Social Movements
For completed Social Movements projects click here.
Neal Caren–PI. To understand social movements and the politics of the disadvantaged, one needs to understand social movement and political advocacy organizations (SMOs) and their media coverage. SMOs provide critical resources to seek social change, help to construct political identities and interests, allow challenges to survive hard times and provide sites for and spur civic engagement. Scholars agree that the attention of the mass news media is critical to challengers. Although movement scholars have generated important data on SMOs, until this project there has been no big empirical picture of any aspect of the rise, decline and persistence of SMOs across movements and over time. In this proposed renewal of NSF grants SES-1023863 and SES-0752571, we seek to update, expand and complete the collection of new data on articles in which national U.S. SMOs appear in newspapers. In previous NSF-funded research, the Political Organizations in the News (PONs) project collected the population of article mentions of more than 1,500 SMOs in four national newspapers – the New York Times, Washington Post, Wall Street Journal, and Los Angeles Times – across the twentieth century. This data set of approximately one million articles has been employed to address empirical questions and provide mappings regarding the most covered movements and SMOs in U.S. history; to test theories of movements and movement outcomes through fuzzy-set qualitative comparative analyses (fsQCA) and negative binomial regression analyses; to address why some organizations rather than others gained extensive coverage in the LGBT movement; and to address why an SMO received substantive coverage.
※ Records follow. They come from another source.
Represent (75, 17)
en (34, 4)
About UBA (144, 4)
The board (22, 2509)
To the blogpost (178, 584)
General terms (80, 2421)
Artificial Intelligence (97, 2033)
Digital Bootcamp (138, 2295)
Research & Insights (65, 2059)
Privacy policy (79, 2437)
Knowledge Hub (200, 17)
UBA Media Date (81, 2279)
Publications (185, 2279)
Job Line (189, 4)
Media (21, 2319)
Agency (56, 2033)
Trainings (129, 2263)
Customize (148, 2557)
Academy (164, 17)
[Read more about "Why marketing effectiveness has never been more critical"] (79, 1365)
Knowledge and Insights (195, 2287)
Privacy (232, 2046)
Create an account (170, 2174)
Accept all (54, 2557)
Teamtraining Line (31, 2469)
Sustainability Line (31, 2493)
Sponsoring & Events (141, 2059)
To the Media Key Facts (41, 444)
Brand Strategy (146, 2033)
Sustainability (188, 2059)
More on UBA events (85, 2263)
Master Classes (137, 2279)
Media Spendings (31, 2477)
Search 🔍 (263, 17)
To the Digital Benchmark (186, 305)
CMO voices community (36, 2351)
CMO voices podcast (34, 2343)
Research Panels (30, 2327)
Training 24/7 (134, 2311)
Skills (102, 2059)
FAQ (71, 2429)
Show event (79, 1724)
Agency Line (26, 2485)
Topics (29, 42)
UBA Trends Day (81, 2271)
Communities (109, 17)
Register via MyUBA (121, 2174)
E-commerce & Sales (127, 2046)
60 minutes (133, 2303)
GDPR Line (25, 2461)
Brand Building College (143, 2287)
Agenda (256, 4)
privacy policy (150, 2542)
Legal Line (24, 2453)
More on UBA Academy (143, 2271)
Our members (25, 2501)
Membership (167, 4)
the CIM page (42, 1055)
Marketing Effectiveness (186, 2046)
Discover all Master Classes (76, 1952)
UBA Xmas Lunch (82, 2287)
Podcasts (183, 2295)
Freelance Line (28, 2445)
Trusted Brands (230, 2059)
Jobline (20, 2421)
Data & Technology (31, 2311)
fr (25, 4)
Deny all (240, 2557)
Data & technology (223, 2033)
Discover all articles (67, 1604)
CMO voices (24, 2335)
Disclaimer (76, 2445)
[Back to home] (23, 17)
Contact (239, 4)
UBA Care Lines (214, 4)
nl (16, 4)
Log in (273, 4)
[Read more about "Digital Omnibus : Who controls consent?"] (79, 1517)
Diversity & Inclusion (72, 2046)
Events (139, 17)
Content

As before, we plan to synthesize negative binomial regression analyses and formal qualitative methods, notably fsQCA. This set-based mode of analysis avoids technical problems multiple interactions cause for regression analyses, while retaining all relevant information and providing significance testing.
Neal Caren–PI. Newspapers are one of the most prevalent data sources for scholars interested in social movements. Whether the academic interest is in protest events or social movement organizations (SMOs), scholars very often rely on data culled from newspapers to answer their questions. This project merges two existing, influential, datasets on social movements, both of which were originally funded by the NSF and both of which were culled from newspapers. The two datasets are the Dynamics of Collective Action dataset (“DoCA” collected by Soule, Olzak, McCarthy, and McAdam) and the Political Organizations in the News dataset (“PONs” collected by Amenta and Caren). Beyond the merge, we will also collect additional data on key attributes of the social movement organizations and the political environment in which they operate. The end result will be three datasets (1) a comprehensive, longitudinal, dataset on nearly 7,000 SMOs operating in the US between 1960 and 1995; (2) PONs data that is augmented with protest event data from DoCA; and (3) DoCA data that is augmented with SMO coverage data from PONs.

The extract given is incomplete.